The backbone network of YOLOv10n is based on the CSPDarknet architecture, which reduces redundant computation and accelerates training through cross stage local connections (CSP). However, in kitchen scenes, the features of occluded targets are easily interfered by background noise, and traditional convolution operations struggle to effectively extract key information. Therefore, this study introduces a channel attention mechanism (SE module) into the residual blocks of CSPDarknet to enhance the model’s ability to focus on occluded areas. The SE module structure is shown in Figure 5.

The SE module is a widely used structure in convolutional neural networks [27], aimed at enhancing the network’s ability to model the importance of feature channels. It learns the relationships between feature channels and adaptively assigns weights to each channel, thereby improving the network’s ability in feature representation. The core idea of the SE module is the "channel attention mechanism", which focuses on and reweights the importance of each channel to enable the network to better capture which channel features are more important for the task. Embedding the SE module into the residual block of CSPDarknet can enhance the model’s ability to focus on occluded areas during the feature extraction stage.

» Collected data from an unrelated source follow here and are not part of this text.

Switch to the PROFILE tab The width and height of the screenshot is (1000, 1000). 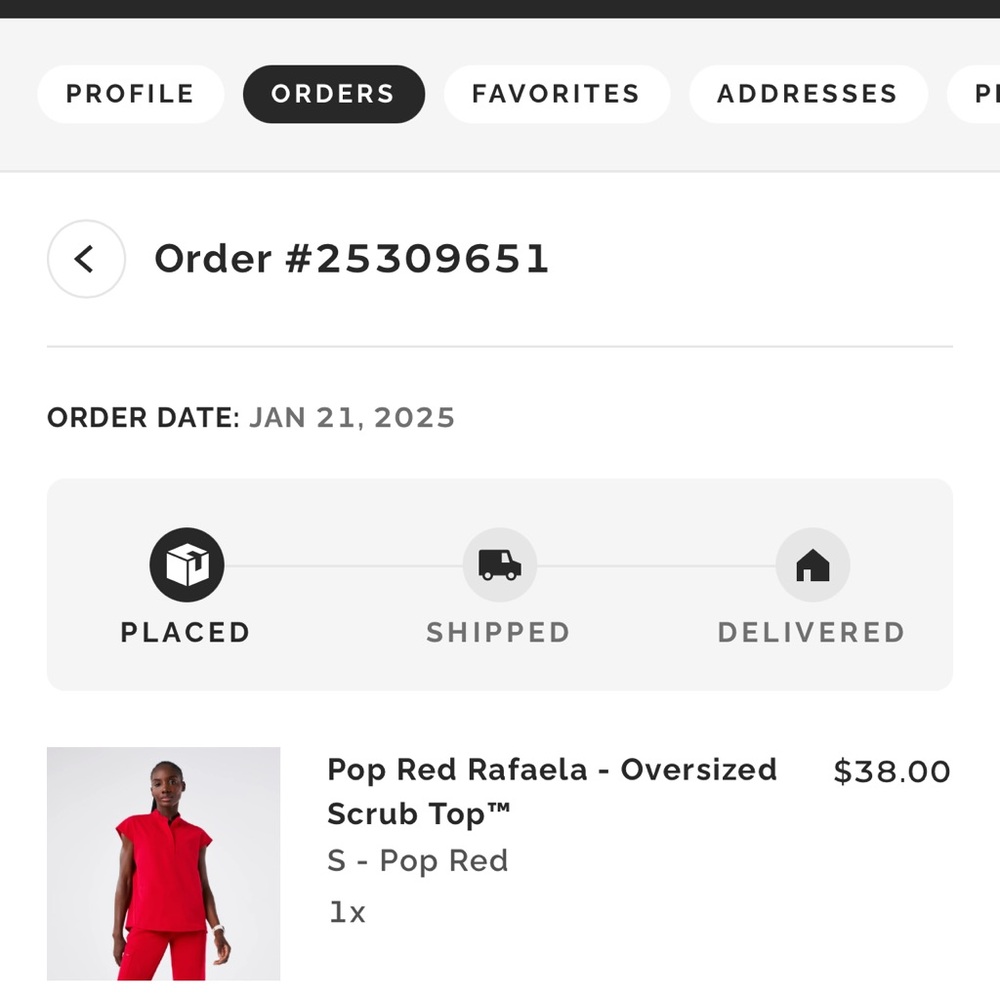point(130,93)
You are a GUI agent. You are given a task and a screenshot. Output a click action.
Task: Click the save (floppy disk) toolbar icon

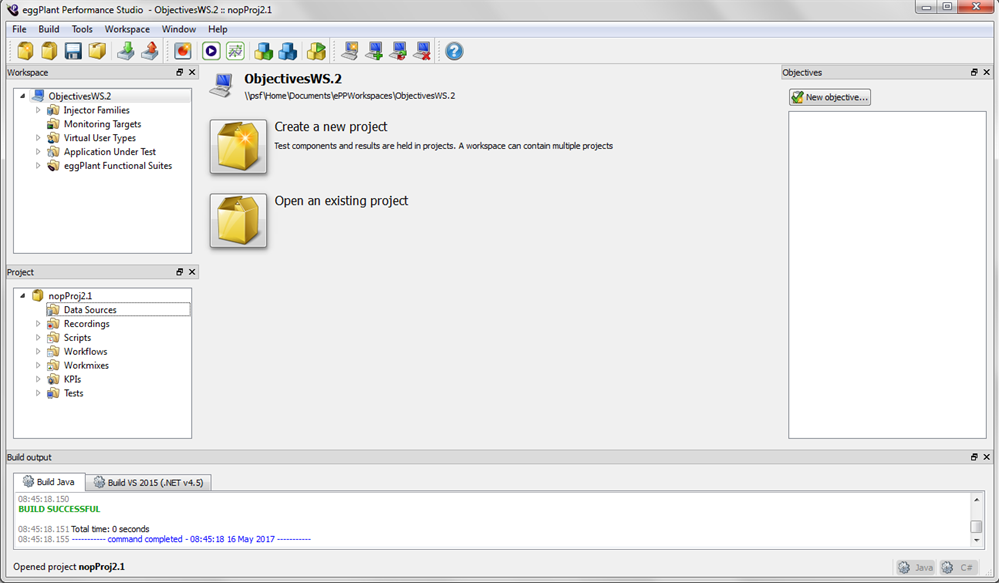tap(73, 51)
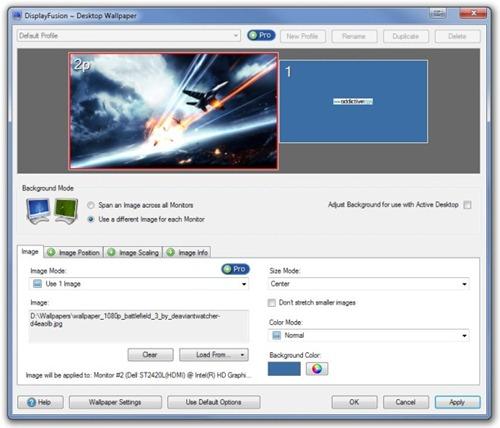Click the help icon in Help button
500x428 pixels.
click(x=31, y=402)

Firstly, the feature map with a shape of

H \times W \times C

is input, and then a Squeeze operation is performed to compress the spatial dimension information of each channel into a scalar through a global average pooling operation, aggregating the global information of each channel. Afterwards, an Excitation operation is performed to perform nonlinear transformations on the obtained vectors through two fully connected layers, thereby generating weights for each channel. In the first fully connected layer, the number of channels is C compressed to a smaller dimension

C_{b o t t l e n e c k}

, and its computational complexity is controlled by the Seratio parameter. For the common Seratio = 0.25, the calculation formula is shown in Formula (10). Through this step, the channel dimension is reduced, the computational complexity is reduced, and the non-linear expression ability is increased; then apply the ReLU activation function to perform nonlinear transformation on the output of the fully connected layer, and subsequently restore the dimensionality-reduced feature vector to the original channel number through the second fully connected layer. Finally, the Sigmoid activation function is used to limit the weight values to the range of [0, 1], indicating the importance of each channel. After the incentive operation, the generated channel weights are e multiplied with the input feature map channel by channel to complete the recalibration of the feature map, strengthen the response of important channels, and suppress unimportant channels. Finally, the recalibrated feature map is used

\tilde{x}

as the output of the SE module and directly passed to the subsequent network. The calculation process of the SE module is shown in Formulas (9)–(12). Among them, H and W refer to the spatial dimension of the feature map, C is the number of channels, in Formula (9),

x_{i, j, c}

is the value of the c-th channel in the feature map at position

(i, j)

,

z_{c}

is the global description of the c-th channel, and in Formula (11),

W_{1}, W_{2}

is the weight of the fully connected layer, z is the globally pooled vector, in Formula (12), e is the generated channel weight, x is the input feature map, and

\tilde{x}

is the weighted output feature map.

z_{c} = \frac{1}{H \times W} \sum_{i = 1}^{H} \sum_{j = 1}^{W} x (i, j, c)

(9)

C_{b o t t l e n e c k} = C \times 0.25

(10)

e = σ (W_{2} \cdot ReLU (W_{1} \cdot z))

(11)

\tilde{x} = x \times e

(12)

To further enhance feature refinement for small and occluded targets, the improved model also integrates the FocalModulation module into the neck network. FocalModulation is a lightweight feature refinement module that replaces traditional multi-scale self-attention (MSHA) with focal window-based modulation. It focuses on 3 × 3 local windows to strengthen local feature interaction—this design not only enhances the model’s perception of small targets (e.g., masks in kitchen scenes) but also reduces computational complexity by 30% compared to MSHA, which is critical for maintaining real-time performance [28]. In the context of kitchen scenarios, FocalModulation helps capture fine-grained features of occluded targets (e.g., partial edges of hats obscured by hair) by emphasizing local spatial correlations, complementing the channel-wise attention of the SE module.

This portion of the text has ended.